A payment scheme to alleviate thousands of welfare recipients when the Government's so-called ``bedroom tax'' is introduced in Northern Ireland cannot be implemented without Stormont Executive approval, one of its departments has confirmed.
The mitigation measures need the official endorsement of the Executive and Assembly to be introduced, the Department of Communities said.
Almost 34,000 households are set to be affected in the region when the controversial policy of reducing benefits to those with more bedrooms than deemed necessary is rolled out next month.
A Department for Communities spokesman said potential ``emergency procedures'' would now be examined by Minister Paul Givan.
Extra money provided by Stormont to make up for cuts to welfare reform at Westminster was a key plank in an earlier agreement to save power-sharing. It had been a central Sinn Fein demand.
But the looming implosion of the institutions following Martin McGuinness's resignation means the executive is currently unable to meet to sign off the payments.
The Department for Communities spokesman said:
``The Social Sector Size Criteria is due to be introduced in Northern Ireland on 20 February 2017.
``The Department for Communities has been preparing systems and processes which would ensure that no housing benefit claimant in Northern Ireland would suffer any negative financial impact.
``The Department has also prepared the necessary legislation, for Executive approval, to implement the mitigation scheme.

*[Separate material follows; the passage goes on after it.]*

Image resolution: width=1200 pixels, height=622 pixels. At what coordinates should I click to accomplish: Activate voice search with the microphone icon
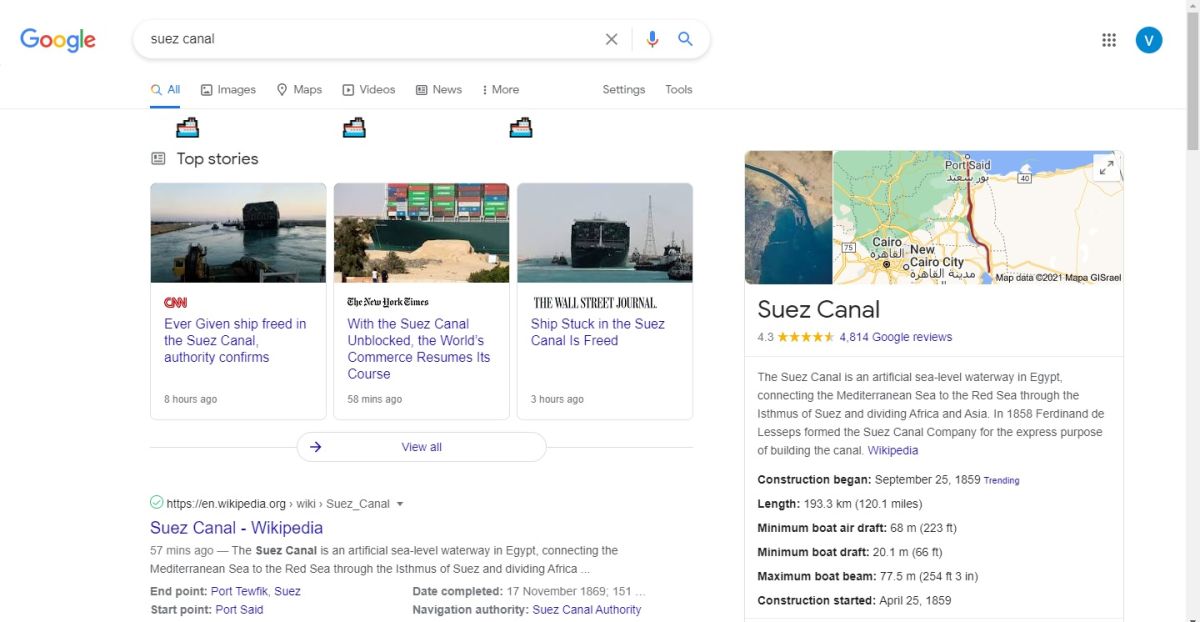[x=652, y=39]
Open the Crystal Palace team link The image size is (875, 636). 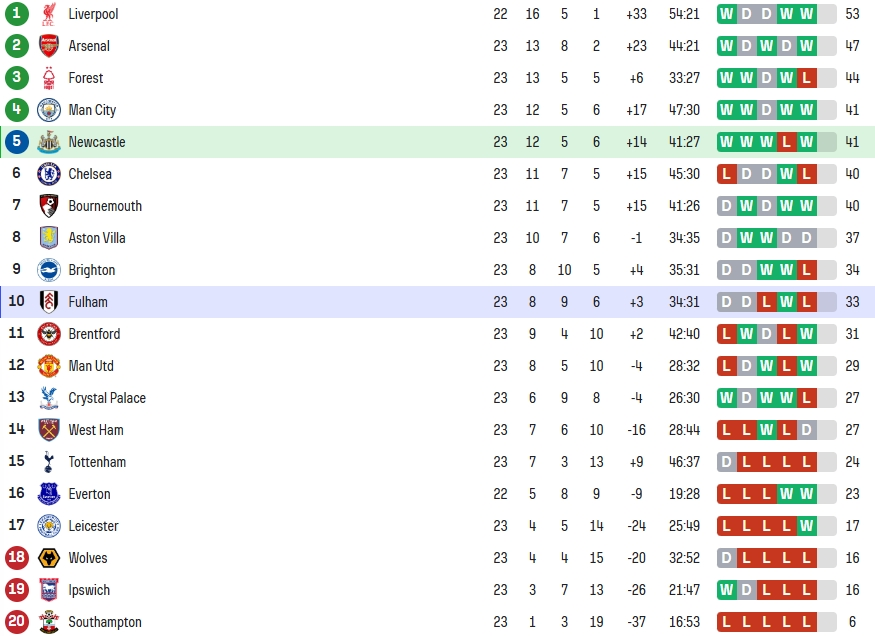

``Assembly approval is required in order to give the department the necessary powers to make payments to support the approximate 33,720 housing benefit claimants who will be impacted by the introduction of the Social Sector Size Criteria.
``Without Executive and Assembly approval the department does not have the legal basis to introduce the mitigation payments as planned. The minister has tasked officials to look at what emergency procedures may be available.
``Mitigation payments are already in place for claimants impacted by changes to Employment and Support Allowance, Benefit Cap and the introduction of Personal Independence Payment. These payments will not be affected.''
Earlier a housing advice charity warned that the least well-off households in Northern Ireland will lose an average of £20 a week.
Kate McCauley, a manager at Housing Rights, said:
``We are concerned that if the current political uncertainty continues it could have unintended consequences for people living in social housing who stand to be impacted by the bedroom tax.
``If the regulations to make arrangements for supplementary payments are not brought forward, an alternative solution must be found.''
Steps to protect those on benefits were championed by Sinn Fein and negotiated as part of the 2015 Fresh Start Agreement.
Sinn Fein president Gerry Adams said the blame lay with Arlene Foster for failing to step aside as First Minister while an investigation was held into a botched green energy scheme.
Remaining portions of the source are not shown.